Die Initiative zur rechtlichen Überprüfung des Handelsabkommens kam aus unserer Fraktion und ist ein übliches Verfahren, das beispielsweise auch beim Handelsabkommen mit Marokko gewählt wurde. Sie soll sicherstellen, dass solche Abkommen dem Europäischen Primärrecht entsprechen und keine rechtswidrigen Abkommen ratifiziert werden. Insbesondere sollen dabei rechtlich problematische Teile, etwa zur parlamentarischer Beteiligung, Umwelt- und Verbraucherschutz, überprüft werden. Die Anwendung des Abkommens wird dadurch nicht blockiert oder verzögert, sondern rechtlich abgesichert. Das Abkommen kann auch trotz Überprüfung vorläufig angewendet werden. Wir erwarten, dass das auch passiert.

Auch viele Abgeordnete aus anderen demokratischen Fraktionen haben die Initiative unterstützt. Leider hat die Fraktion der Europäischen Volksparteien (EVP, welche auch die CDU beinhaltet) über viele Wochen verweigert, über die Resolution zu verhandeln, sodass keine breit getragene Initiative der pro-europäischen und demokratischen Fraktionen zustande kam. Bis zuletzt war unklar, ob es eine Mehrheit für die Resolution gibt. Hierbei gilt es auch hervorzuheben, dass das Europäische Parlament anders funktioniert als der Bundestag: statt stabilen Mehrheitsverhältnissen innerhalb von Koalitionen verschieben sich die Mehrheitsverhältnisse im EP von Abstimmung zu Abstimmung. Auch die Fraktionsdisziplin ist weniger stark ausgeprägt und es ist durchaus üblich, dass nationale Delegationen von ihrer Fraktionslinie abweichen. Dadurch zeigt sich häufig erst im Plenarsaal, ob es für einen Vorschlag eine Mehrheit gibt. Die Resolution zur rechtlichen Überprüfung des Mercosur-Abkommens war solch ein Fall, welcher knapp mit einer Mehrheit von 334:324:11 Stimmen angenommen wurde. Dabei haben beispielsweise mehr Konservative als Grüne für die Resolution gestimmt. Für uns ist klar: Wir arbeiten nicht mit den Rechtsextremen zusammen, stimmen nicht für ihre Anträge und Personal und suchen keine gezielten Mehrheiten mit ihnen. Auch bei dieser Abstimmung ist das nicht passiert. Wir haben die ebenfalls zur Abstimmung stehende rechte Beschlussvorlage abgelehnt.
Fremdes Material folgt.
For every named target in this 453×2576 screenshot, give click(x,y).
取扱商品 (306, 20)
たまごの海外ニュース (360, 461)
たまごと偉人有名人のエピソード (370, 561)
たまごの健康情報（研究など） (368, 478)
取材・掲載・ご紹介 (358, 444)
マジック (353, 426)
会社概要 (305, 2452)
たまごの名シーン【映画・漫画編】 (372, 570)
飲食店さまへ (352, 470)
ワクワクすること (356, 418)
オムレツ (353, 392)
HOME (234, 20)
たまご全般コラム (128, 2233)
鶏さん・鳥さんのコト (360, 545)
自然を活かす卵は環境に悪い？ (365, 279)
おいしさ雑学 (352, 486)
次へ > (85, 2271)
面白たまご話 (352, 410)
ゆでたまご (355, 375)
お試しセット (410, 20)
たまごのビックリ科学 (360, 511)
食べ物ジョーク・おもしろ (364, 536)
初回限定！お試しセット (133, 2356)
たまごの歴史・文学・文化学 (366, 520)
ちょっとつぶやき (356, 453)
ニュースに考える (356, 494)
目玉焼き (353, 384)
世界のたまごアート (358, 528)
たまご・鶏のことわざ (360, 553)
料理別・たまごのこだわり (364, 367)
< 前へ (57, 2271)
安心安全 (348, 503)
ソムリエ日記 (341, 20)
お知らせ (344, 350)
Trotzdem bedauern wir, dass hier eine Mehrheit mit den Rechten zustande kam. Das hätte nicht passieren dürfen. Diese Aufgabe können wir jedoch nicht alleine bewerkstelligen, dafür brauchen wir auch kompromissbereite Konservative und Liberale, die in den letzten Monaten immer öfter gezielte Mehrheiten mit Rechtsextremen eingegangen sind, während sie unsere Verhandlungsangebote ausgeschlagen haben.